WHAT YOU ARE ASKED TO DO: Go to the line containing "This screenshot has width=1280, height=644." below; retype it and all following lines exactly, and leave out the pictures.
..........
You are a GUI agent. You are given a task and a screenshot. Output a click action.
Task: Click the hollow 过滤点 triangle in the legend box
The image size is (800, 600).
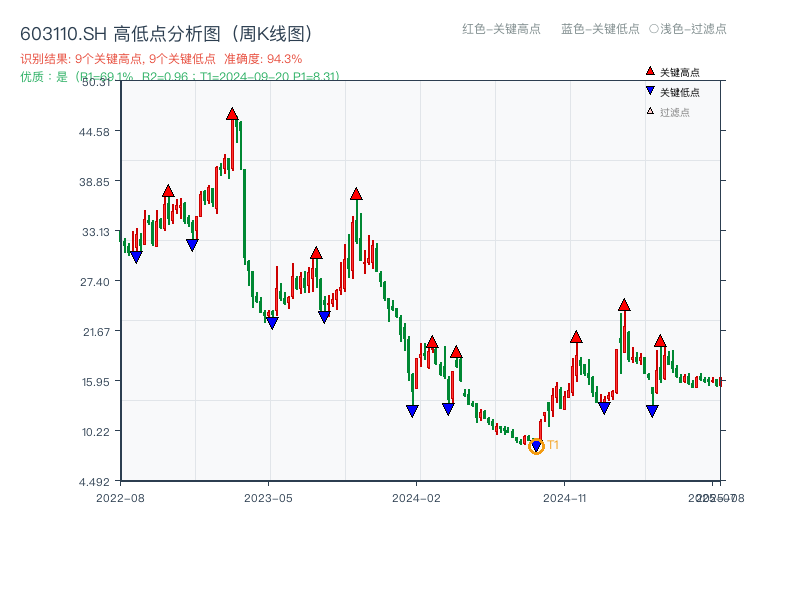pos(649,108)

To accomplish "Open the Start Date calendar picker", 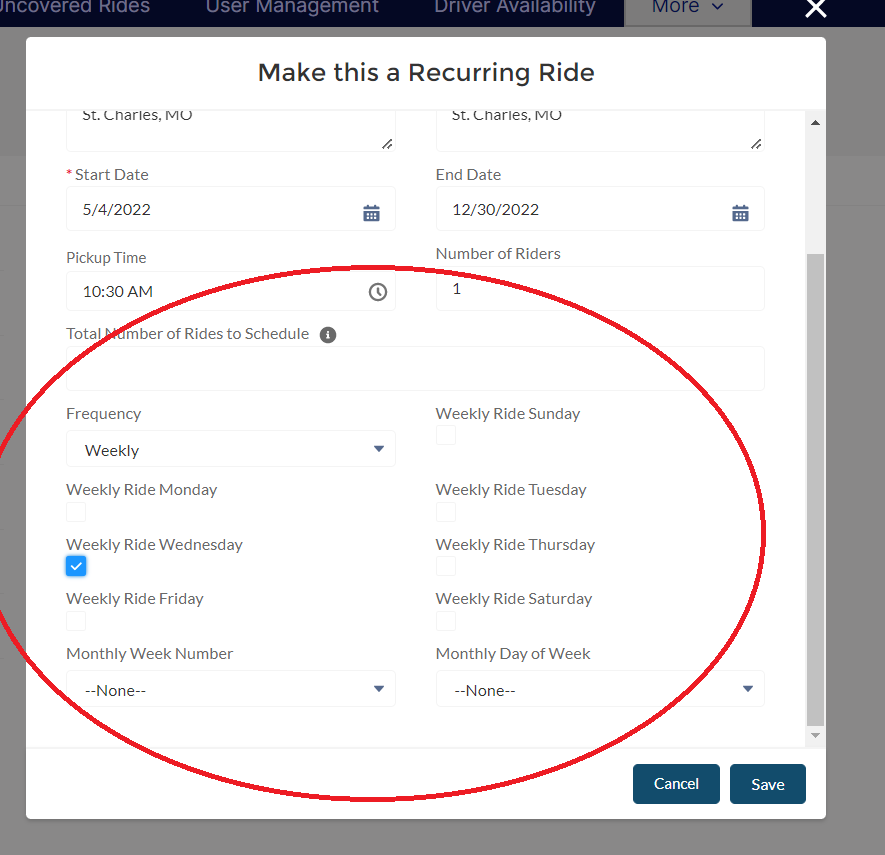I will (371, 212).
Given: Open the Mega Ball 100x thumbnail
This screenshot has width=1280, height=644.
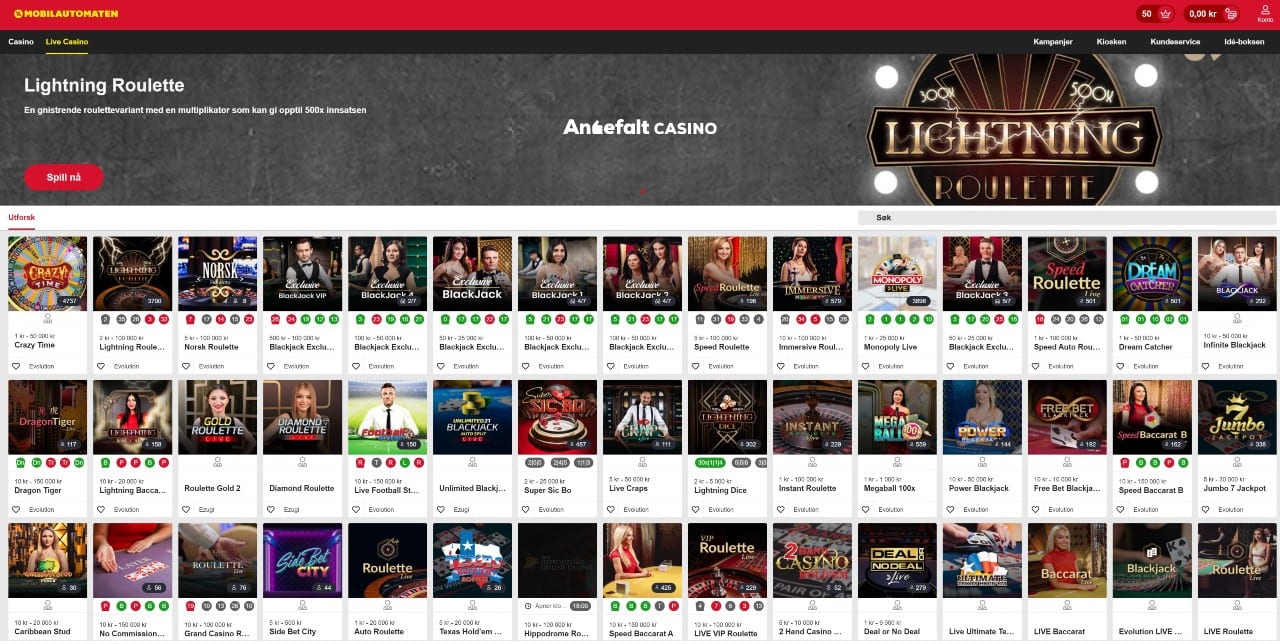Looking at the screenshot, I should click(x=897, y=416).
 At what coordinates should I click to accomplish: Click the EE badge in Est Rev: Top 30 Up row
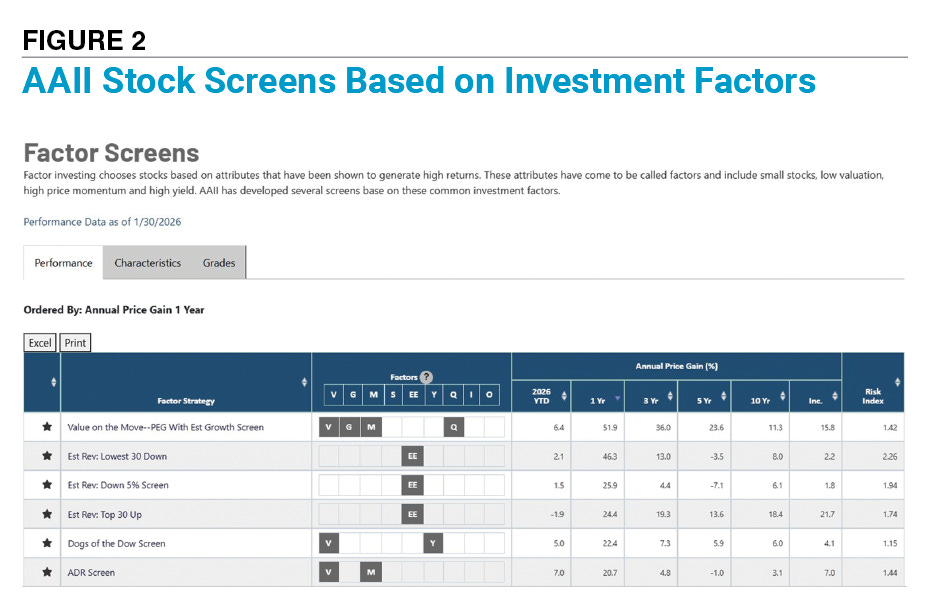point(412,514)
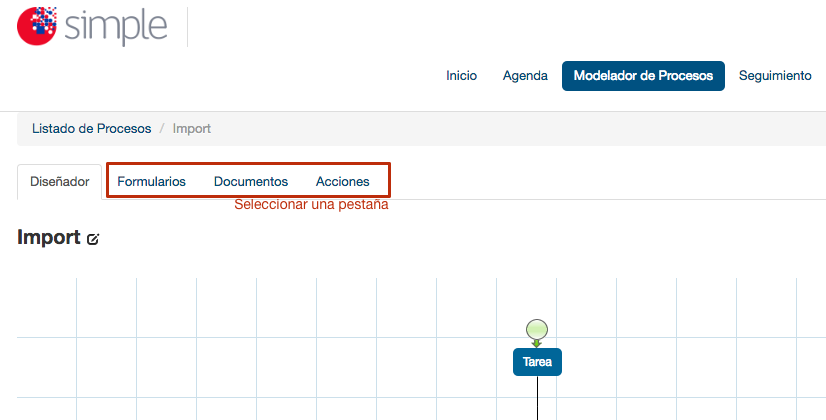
..........
ANSWER BOX:
This screenshot has width=1280, height=644.
Looking at the screenshot, I should click(x=897, y=416).
 At what coordinates should I click to accomplish: Click the EE badge in Est Rev: Top 30 Up row
point(412,514)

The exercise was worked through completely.